## DIRECTIONS
**a.** Which distinct series terms written as a with a subscript appear in the error-bound argument? List each one once.
**b.** Can you print the stretch of the error-bound argument from "To show that" through "in the theorem."?
**c.** Can you proceed with the error-bound argument from the point where it stops?

## SOURCE EXTRACT
"""

If ##a_{n+1}>0## and ##a_{n+2}<0##, then ##(a_{n+1}+a_{n+2})>0##. Then the same thing will happen with the subsequent group for all ##n##, and the whole error will have the same sign as ##a_{n+1}##. The same can be shown if ##a_{n+1}<0##.

Hint: Group them (the error) as ##a_{n+1}+(a_{n+2}+a_{n+3})+(a_{n+4}+a_{n+5})+...##

To show that the error has magnitude less than ##|a_{n+1}|##.

It is true that ##(a_{n+2}+a_{n+3})=(S_{n+3}-S_{n+1})##. It can be shown using induction that the group of the terms can be represented as the partial sum of the whole series as shown above for all##n##.

Hence it is simple to see that because the series is convergent the partial sum will tend to ##S## and the whole group of terms beside ##a_{n+1}## will go to 0. This implies the equation in the theorem.

"""

## SOURCE DATA
"""

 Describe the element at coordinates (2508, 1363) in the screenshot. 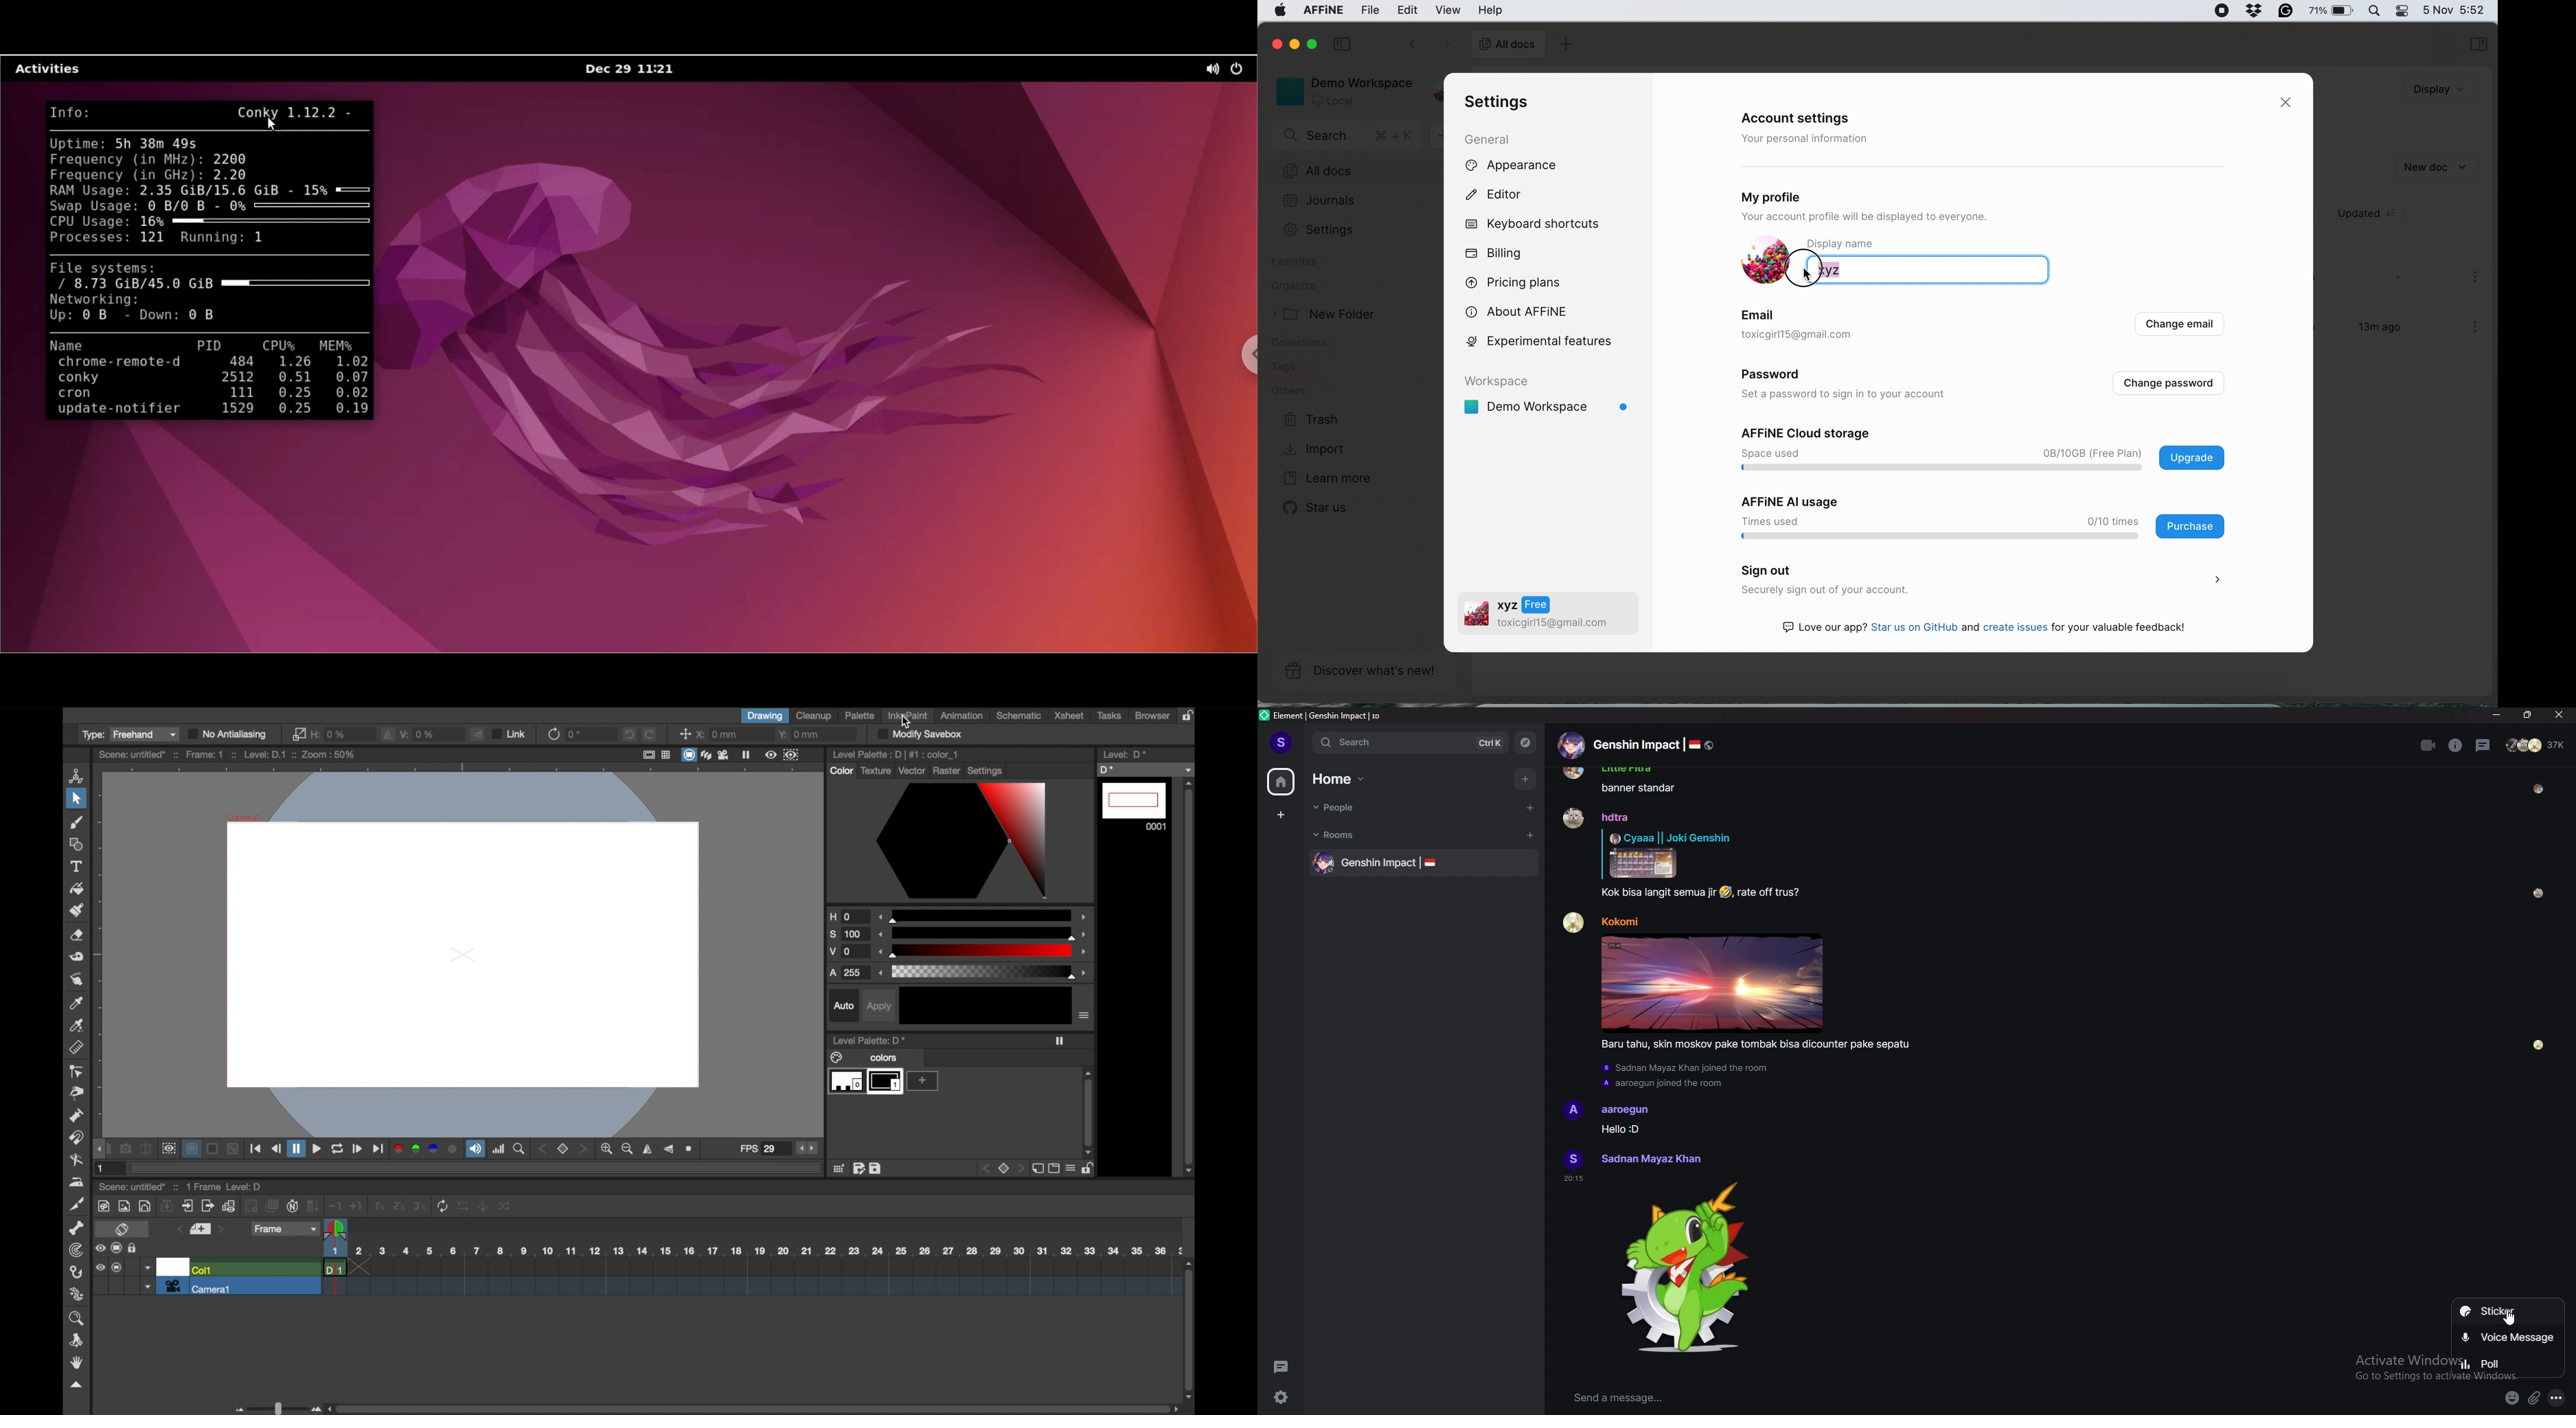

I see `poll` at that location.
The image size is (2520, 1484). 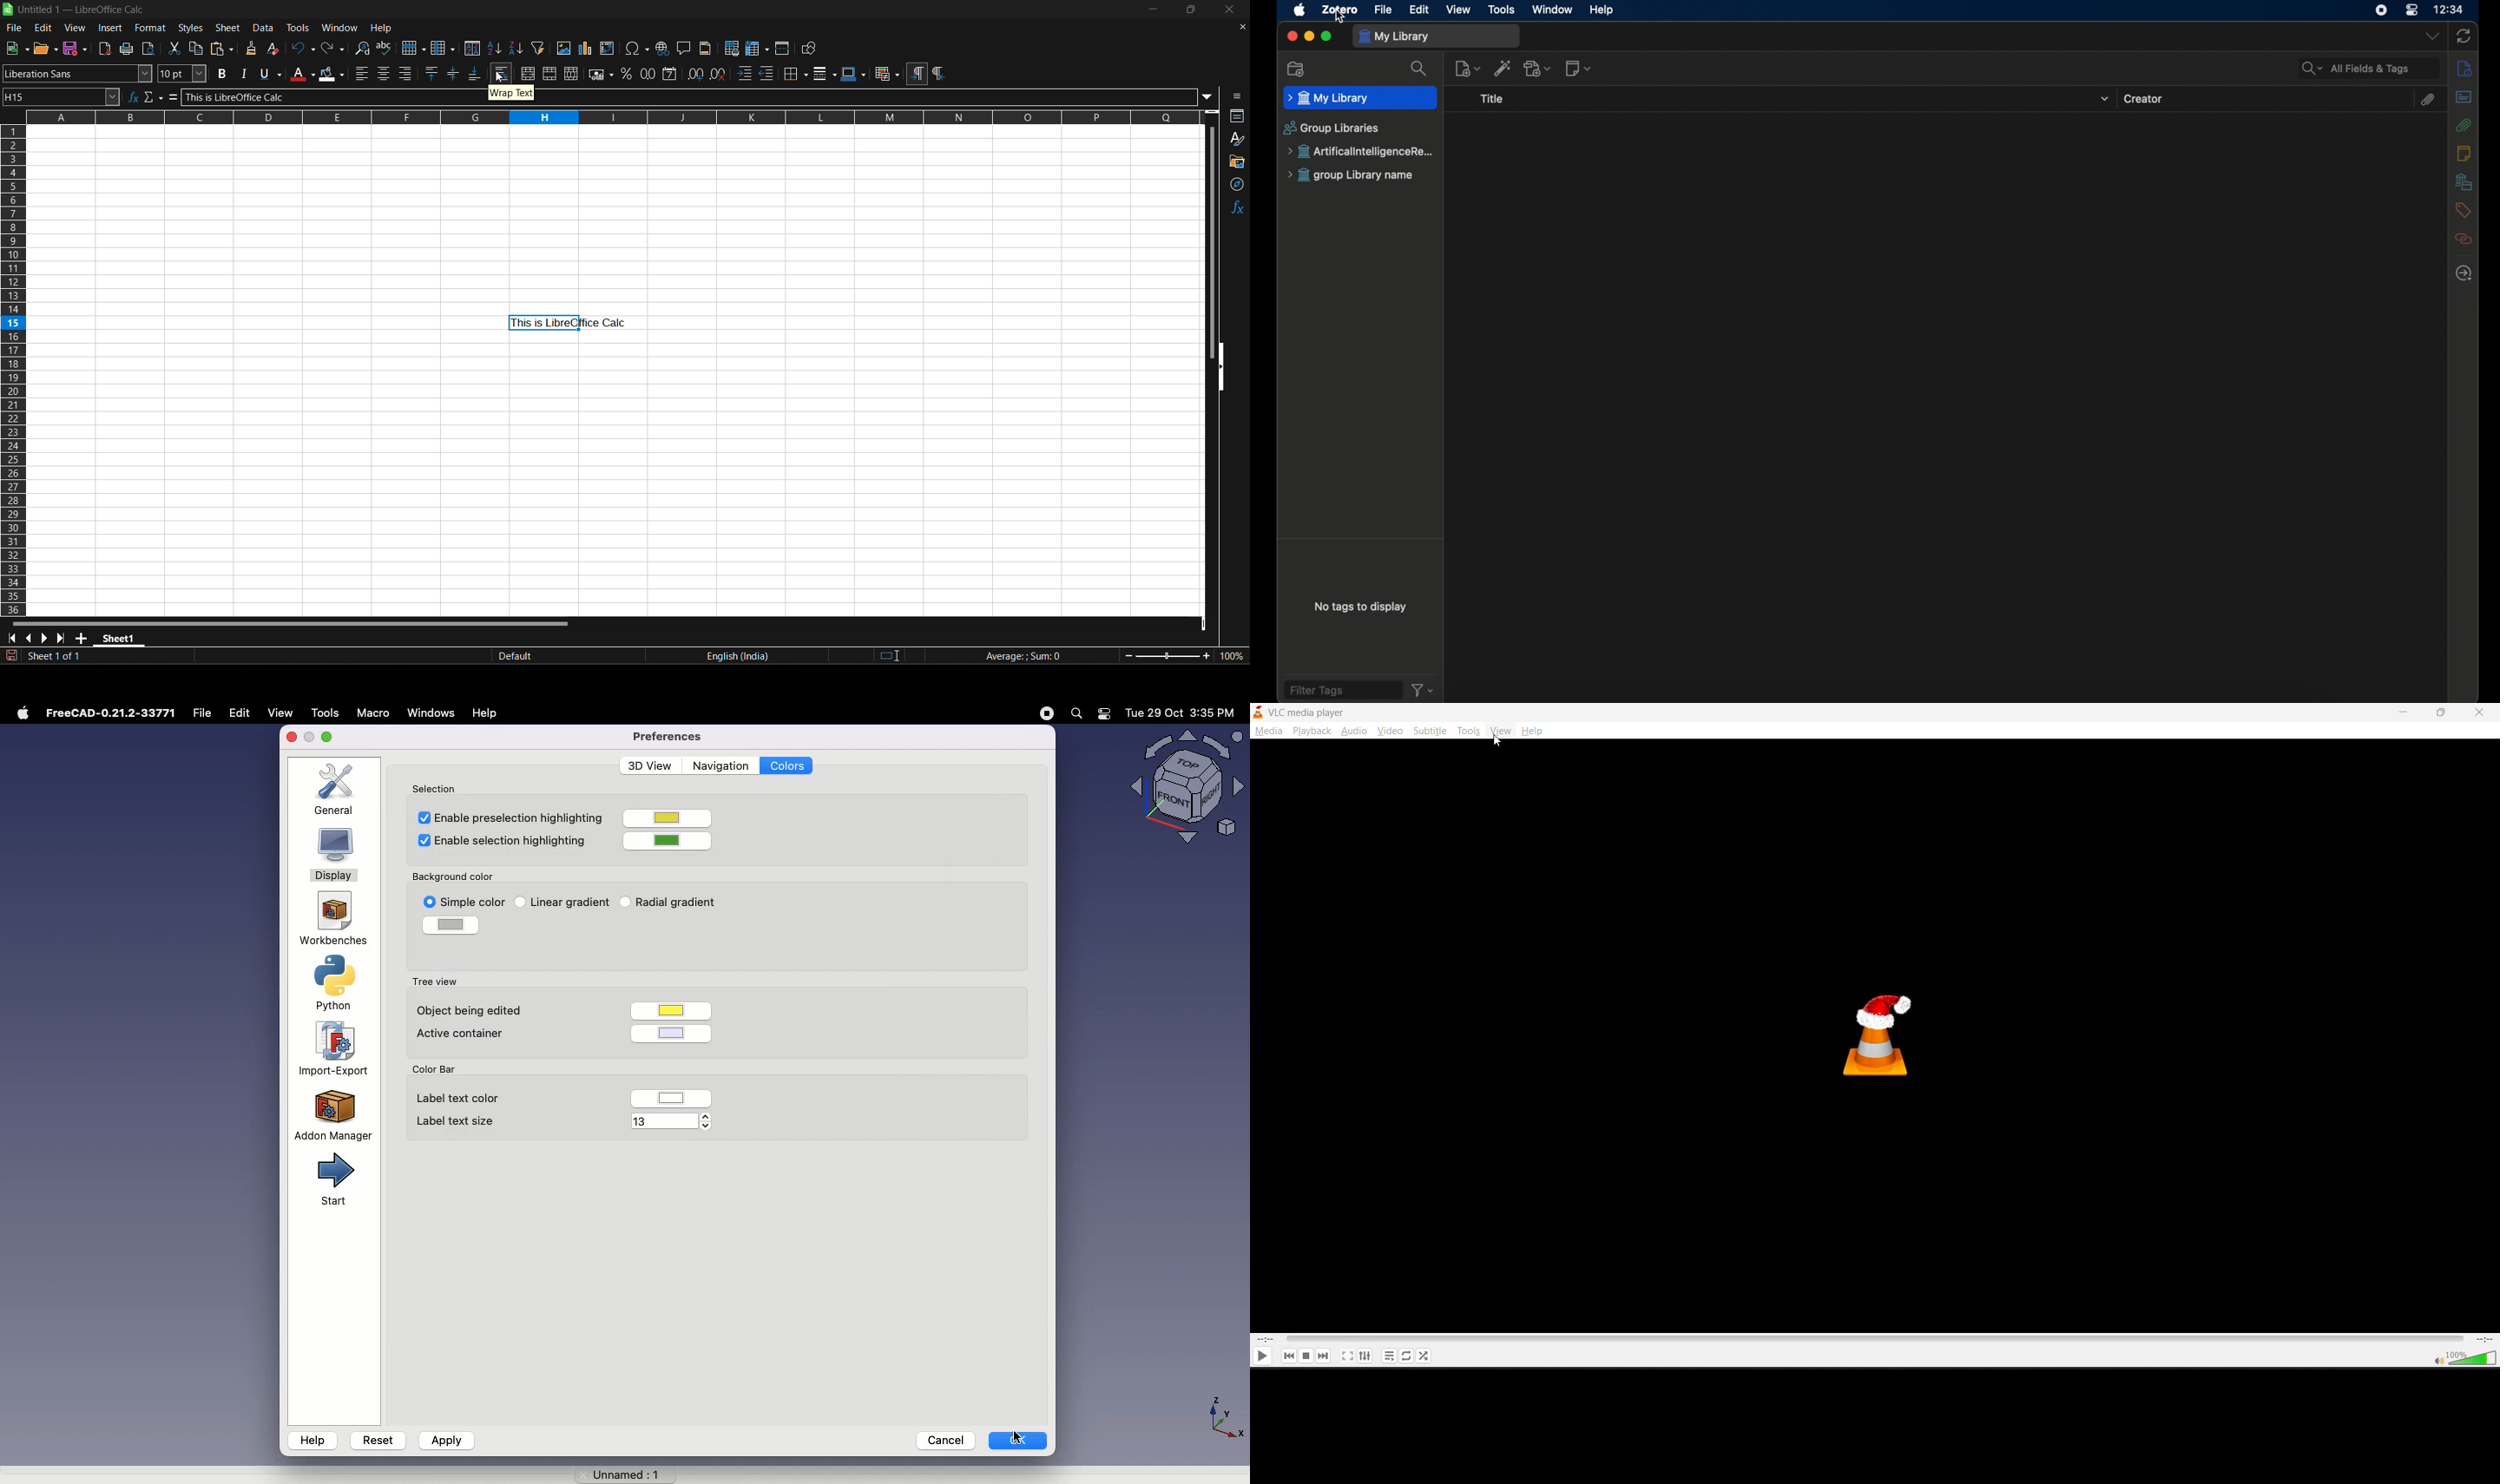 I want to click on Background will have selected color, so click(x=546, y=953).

"""

## PER-TASK ANSWERS
**a.** a_{n+1}, a_{n+2}, a_{n+3}, a_{n+4}, a_{n+5}

**b.**
To show that the error has magnitude less than ##|a_{n+1}|##.

It is true that ##(a_{n+2}+a_{n+3})=(S_{n+3}-S_{n+1})##. It can be shown using induction that the group of the terms can be represented as the partial sum of the whole series as shown above for all##n##.

Hence it is simple to see that because the series is convergent the partial sum will tend to ##S## and the whole group of terms beside ##a_{n+1}## will go to 0. This implies the equation in the theorem.

**c.**
Alternatively, it can be shown that because of alternating series ##(a_{n+2}+a_{n+3})+(a_{n+4}+a_{n+5})+(...)<0## because of the grouping of the term. The positive odd terms will be smaller than the negative even terms after ##a_{n+1}## and from this we can directly also get the inequality. ##|S-S_n|\leq|a_{n+1}|##

Can you guys help me to verify my flow of thoughts and proof?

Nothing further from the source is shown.